### Supplied material
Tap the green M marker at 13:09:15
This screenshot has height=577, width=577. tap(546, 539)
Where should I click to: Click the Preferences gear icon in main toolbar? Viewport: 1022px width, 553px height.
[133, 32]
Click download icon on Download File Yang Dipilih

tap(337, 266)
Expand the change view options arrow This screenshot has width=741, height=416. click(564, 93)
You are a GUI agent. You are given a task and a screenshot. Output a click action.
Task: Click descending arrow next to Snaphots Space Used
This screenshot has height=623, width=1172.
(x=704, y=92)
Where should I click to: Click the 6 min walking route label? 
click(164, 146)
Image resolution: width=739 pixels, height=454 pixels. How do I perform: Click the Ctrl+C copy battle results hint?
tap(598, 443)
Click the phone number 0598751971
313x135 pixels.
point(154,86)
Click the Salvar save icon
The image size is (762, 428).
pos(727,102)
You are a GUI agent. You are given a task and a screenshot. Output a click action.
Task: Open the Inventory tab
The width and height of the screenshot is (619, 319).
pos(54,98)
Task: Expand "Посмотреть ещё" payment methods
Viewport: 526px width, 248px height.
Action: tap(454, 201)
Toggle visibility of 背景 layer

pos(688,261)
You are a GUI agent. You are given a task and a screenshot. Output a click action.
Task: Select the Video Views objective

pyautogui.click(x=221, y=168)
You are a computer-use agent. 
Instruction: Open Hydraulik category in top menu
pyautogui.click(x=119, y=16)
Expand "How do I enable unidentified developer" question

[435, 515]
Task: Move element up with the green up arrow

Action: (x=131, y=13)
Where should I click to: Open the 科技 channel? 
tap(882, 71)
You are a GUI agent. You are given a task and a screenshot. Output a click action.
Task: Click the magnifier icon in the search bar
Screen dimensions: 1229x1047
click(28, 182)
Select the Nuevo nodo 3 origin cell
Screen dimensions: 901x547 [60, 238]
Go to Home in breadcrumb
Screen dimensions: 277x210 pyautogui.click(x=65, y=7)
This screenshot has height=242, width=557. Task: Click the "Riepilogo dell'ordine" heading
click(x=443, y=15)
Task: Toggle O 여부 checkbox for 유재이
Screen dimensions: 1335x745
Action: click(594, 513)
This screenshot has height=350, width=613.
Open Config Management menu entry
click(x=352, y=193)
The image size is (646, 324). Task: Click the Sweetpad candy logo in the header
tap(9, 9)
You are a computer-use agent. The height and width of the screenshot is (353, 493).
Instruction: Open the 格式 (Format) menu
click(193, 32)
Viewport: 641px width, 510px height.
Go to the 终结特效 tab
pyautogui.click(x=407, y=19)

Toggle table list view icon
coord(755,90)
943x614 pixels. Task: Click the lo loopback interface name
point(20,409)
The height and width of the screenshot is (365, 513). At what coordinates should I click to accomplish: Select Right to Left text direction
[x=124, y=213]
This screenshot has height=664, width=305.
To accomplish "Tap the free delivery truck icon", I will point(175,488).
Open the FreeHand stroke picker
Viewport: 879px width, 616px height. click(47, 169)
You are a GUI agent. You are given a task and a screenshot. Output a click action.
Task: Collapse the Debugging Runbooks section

### Aim of the exercise
Would you print each line of the material exactly?

### Exercise answer
Tap the green M marker at 13:09:15
This screenshot has height=577, width=577. tap(546, 539)
Where should I click to: Click the Preferences gear icon in main toolbar? Viewport: 1022px width, 553px height.
[133, 32]
Click download icon on Download File Yang Dipilih

tap(337, 266)
Expand the change view options arrow This screenshot has width=741, height=416. click(564, 93)
You are a GUI agent. You are given a task and a screenshot. Output a click action.
Task: Click descending arrow next to Snaphots Space Used
This screenshot has height=623, width=1172.
(x=704, y=92)
Where should I click to: Click the 6 min walking route label? 
click(164, 146)
Image resolution: width=739 pixels, height=454 pixels. How do I perform: Click the Ctrl+C copy battle results hint?
tap(598, 443)
Click the phone number 0598751971
313x135 pixels.
point(154,86)
Click the Salvar save icon
The image size is (762, 428).
pos(727,102)
You are a GUI agent. You are given a task and a screenshot. Output a click action.
Task: Open the Inventory tab
The width and height of the screenshot is (619, 319).
pos(54,98)
Task: Expand "Посмотреть ещё" payment methods
Viewport: 526px width, 248px height.
Action: tap(454, 201)
Toggle visibility of 背景 layer

pos(688,261)
You are a GUI agent. You are given a task and a screenshot. Output a click action.
Task: Select the Video Views objective

pyautogui.click(x=221, y=168)
You are a computer-use agent. 
Instruction: Open Hydraulik category in top menu
pyautogui.click(x=119, y=16)
Expand "How do I enable unidentified developer" question

[435, 515]
Task: Move element up with the green up arrow

Action: (x=131, y=13)
Where should I click to: Open the 科技 channel? 
tap(882, 71)
You are a GUI agent. You are given a task and a screenshot. Output a click action.
Task: Click the magnifier icon in the search bar
Screen dimensions: 1229x1047
click(28, 182)
Select the Nuevo nodo 3 origin cell
Screen dimensions: 901x547 [60, 238]
Go to Home in breadcrumb
Screen dimensions: 277x210 pyautogui.click(x=65, y=7)
This screenshot has height=242, width=557. Task: Click the "Riepilogo dell'ordine" heading
click(x=443, y=15)
Task: Toggle O 여부 checkbox for 유재이
Screen dimensions: 1335x745
Action: click(594, 513)
This screenshot has height=350, width=613.
Open Config Management menu entry
click(x=352, y=193)
The image size is (646, 324). Task: Click the Sweetpad candy logo in the header
tap(9, 9)
You are a computer-use agent. The height and width of the screenshot is (353, 493).
Instruction: Open the 格式 (Format) menu
click(193, 32)
Viewport: 641px width, 510px height.
Go to the 终结特效 tab
pyautogui.click(x=407, y=19)

Toggle table list view icon
coord(755,90)
943x614 pixels. Task: Click the lo loopback interface name
point(20,409)
The height and width of the screenshot is (365, 513). At what coordinates should I click to accomplish: Select Right to Left text direction
[x=124, y=213]
This screenshot has height=664, width=305.
To accomplish "Tap the free delivery truck icon", I will point(175,488).
Open the FreeHand stroke picker
Viewport: 879px width, 616px height. click(47, 169)
You are a GUI agent. You are given a task and a screenshot. Output a click action.
Task: Collapse the Debugging Runbooks section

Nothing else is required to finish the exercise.